Metabolism: Researchers first to shed light on structure of huge enzyme complex
A new method has enabled the natural structure of particularly large and complex enzymes to be revealed. Scientists at Martin Luther University Halle-Wittenberg (MLU) and TU Berlin have published their findings in the journal “Cell Reports”. They investigated a multi-enzyme complex that plays an essential role in metabolism and have discovered that it functions differently than previously thought. This will help scientists better understand certain diseases.
Enzymes are a cell’s biocatalysts. They accelerate chemical reactions in the body or ensure that these reactions even take place at all. As a result, they play an extremely important role in metabolism. Individual enzymes frequently form a complex with many subunits, as in the case of the pyruvate dehydrogenase complex. It occurs in all human, animal and plant cells, as well as in fungi and even in some bacteria. “It is vital for energy production in cells,” explains Dr Panagiotis Kastritis, an assistant professor at MLU and group leader at the Centre for Innovation Competence HALOmem.
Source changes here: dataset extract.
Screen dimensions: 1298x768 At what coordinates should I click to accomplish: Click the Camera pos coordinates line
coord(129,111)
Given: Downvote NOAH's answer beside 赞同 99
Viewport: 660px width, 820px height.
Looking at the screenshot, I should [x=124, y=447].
“Up until now, the enzyme complex has always been broken down into its individual parts before being examined. Studying the entire, functional complex is very complicated,” says Kastritis. To solve this problem, his team combined various biochemical and biophysical methods of investigation. In addition to using mass spectrometry and chemical analyses, a special form of electron microscopy – cryo-electron microscopy – has been essential for studying such a complex structure, says the structural biologist. It enables complex, organic structures to be observed at a high resolution and in their natural state. “However, it is very important to subsequently bring together all this data in computer models,” says Kastritis. For the current study, the team of researchers is using cell extracts of a fungus that can survive at high temperatures, which makes analysis easier.
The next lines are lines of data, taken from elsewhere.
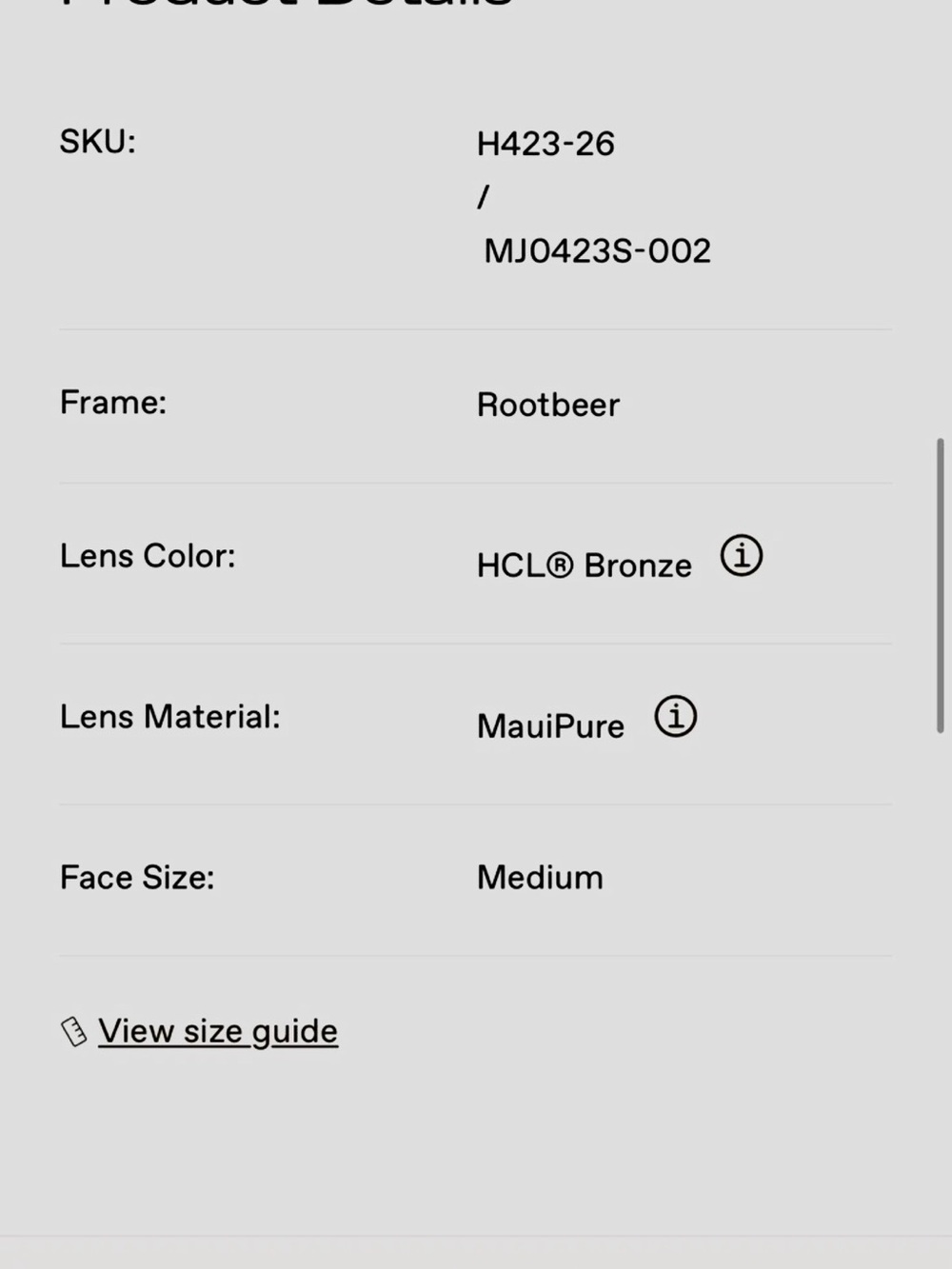Open the View size guide link
The image size is (952, 1269).
pyautogui.click(x=217, y=1031)
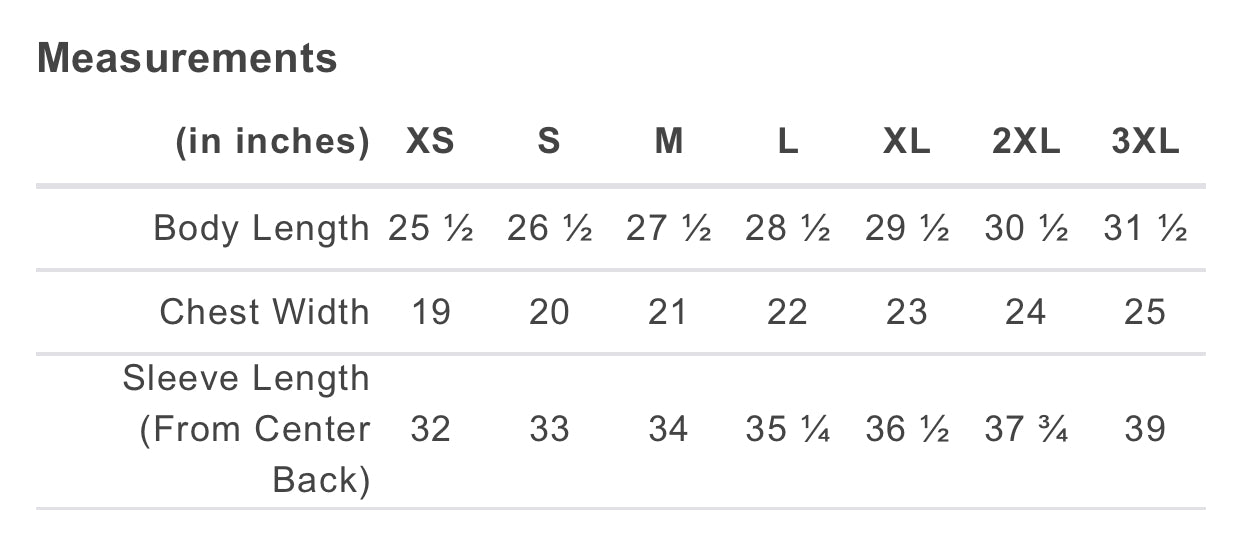This screenshot has height=546, width=1242.
Task: Click the Measurements heading
Action: click(x=187, y=59)
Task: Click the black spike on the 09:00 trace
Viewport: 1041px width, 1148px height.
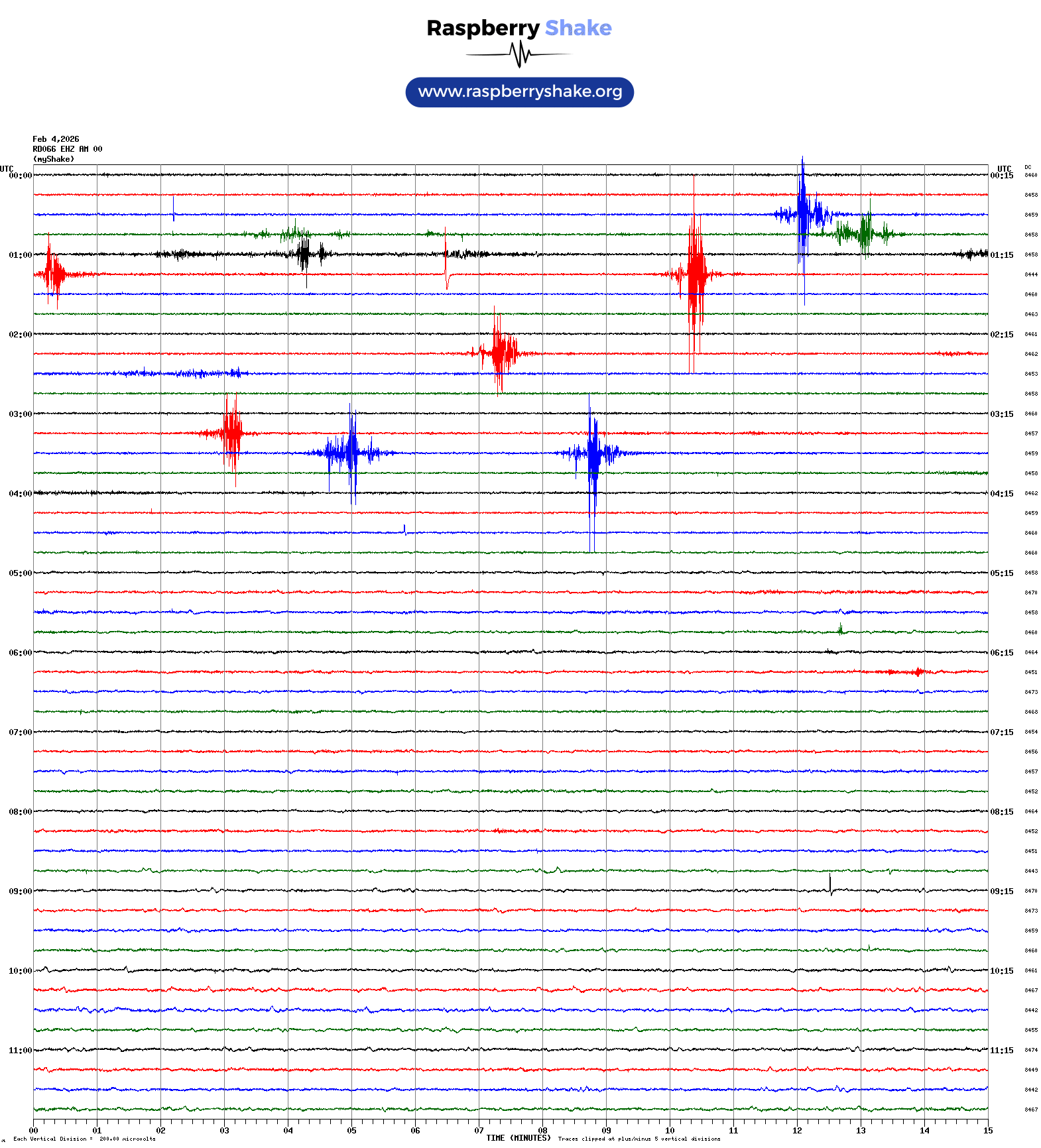Action: 830,885
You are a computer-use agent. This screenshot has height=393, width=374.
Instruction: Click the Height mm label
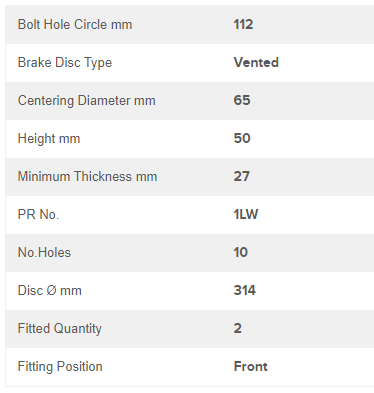coord(49,139)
The scientists have thus gained an insight into how the various subunits of the enzyme complex interact with each other and have also discovered that it functions differently than previously assumed. “It was previously thought that all of the subunits were directly involved in the reaction,” says Kastritis. “But now we know that some of them seem to form a kind of chamber that protects the reaction.” Because the complexes are very similar across organisms, the results are also helping researchers understand the human pyruvate dehydrogenase complex.
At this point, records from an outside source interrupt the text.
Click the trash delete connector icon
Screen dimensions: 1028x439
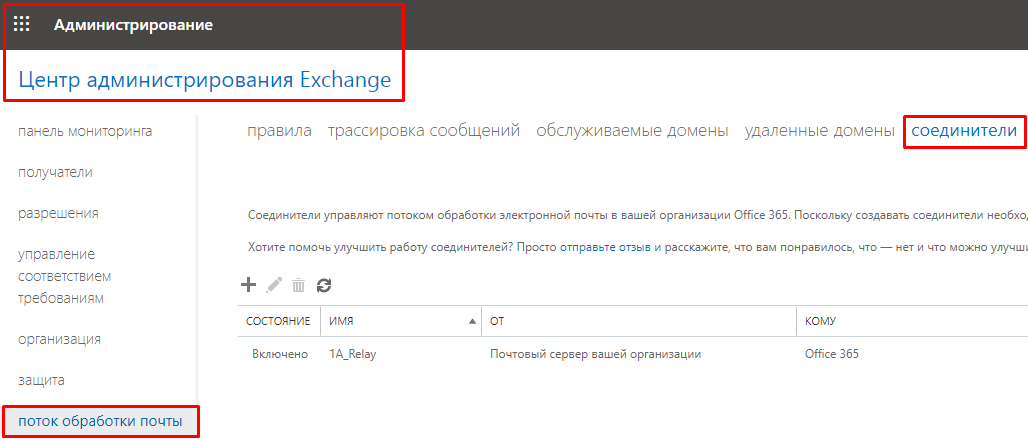[x=298, y=285]
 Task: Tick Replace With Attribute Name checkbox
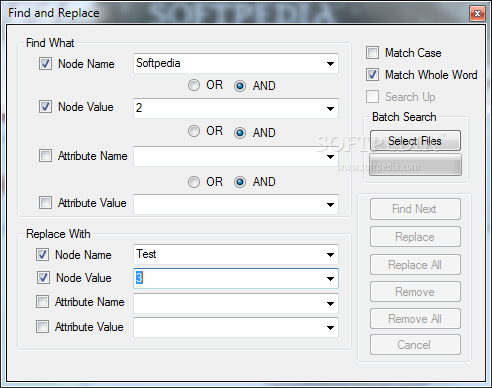tap(42, 302)
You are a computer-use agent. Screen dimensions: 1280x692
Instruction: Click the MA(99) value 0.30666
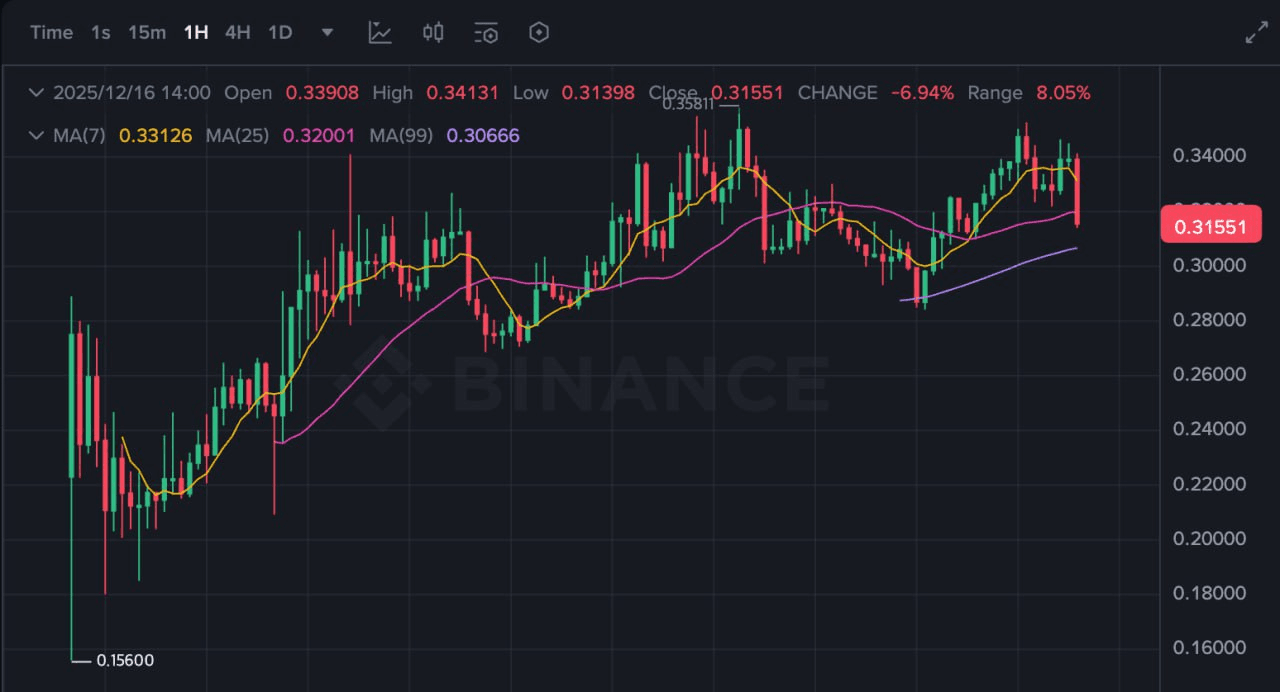coord(483,135)
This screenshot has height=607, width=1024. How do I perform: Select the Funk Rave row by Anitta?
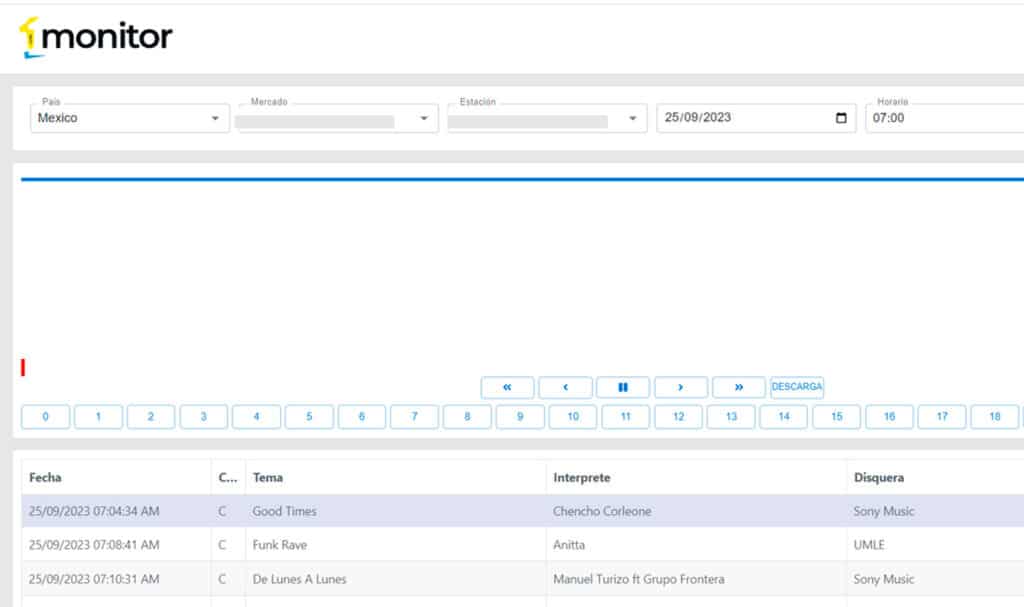(280, 545)
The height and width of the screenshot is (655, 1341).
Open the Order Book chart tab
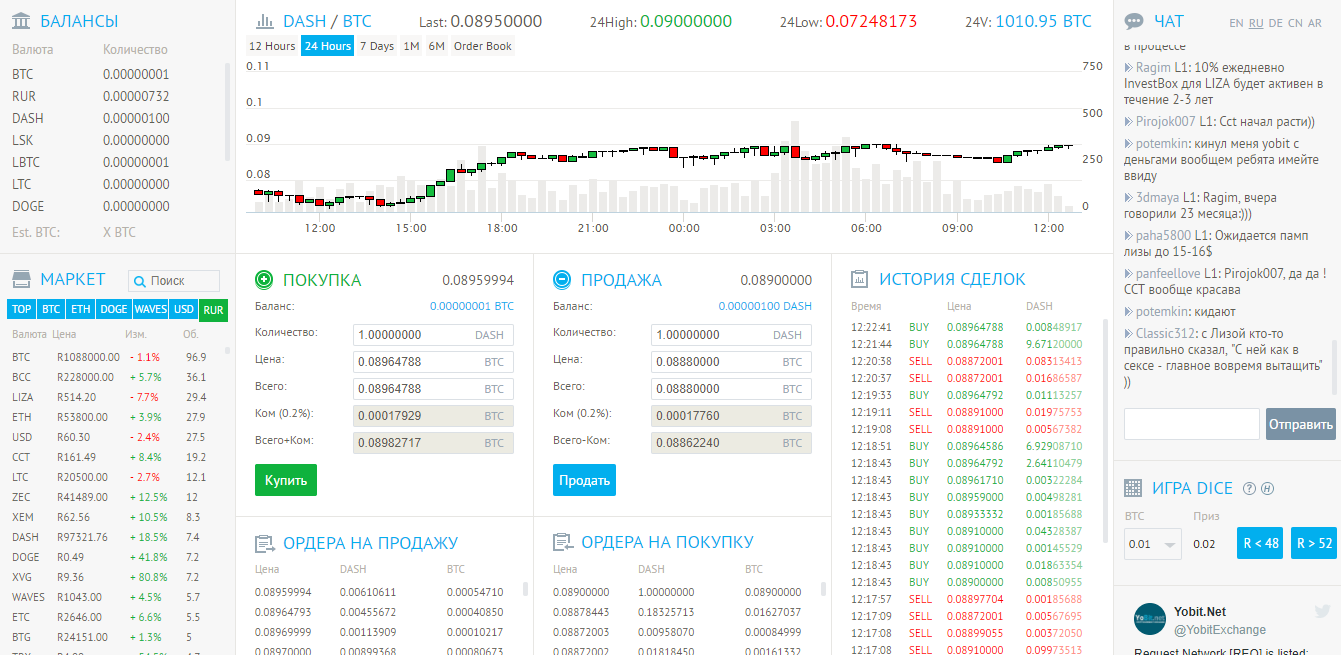(483, 46)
The new method could help scientists better understand many different diseases. Some viruses, for example, reduce the number of enzyme associations in the cells. This effect has also been observed in Alzheimer’s disease. In some cases, however, the enzymes do not function properly and the vital reactions occur either too slowly or too quickly. “If we are able to better understand the natural structure, we will be able to recognise tiny changes and understand why the reaction is no longer occurring as it should,” says Kastritis. This knowledge could theoretically also form the basis for new treatment options.
The study was funded by the Federal Ministry of Education and Research (BMBF), the Deutsche Forschungsgemeinschaft (DFG, German Research Foundation), the Wellcome Trust and with funds from the European Regional Development Fund (ERDF).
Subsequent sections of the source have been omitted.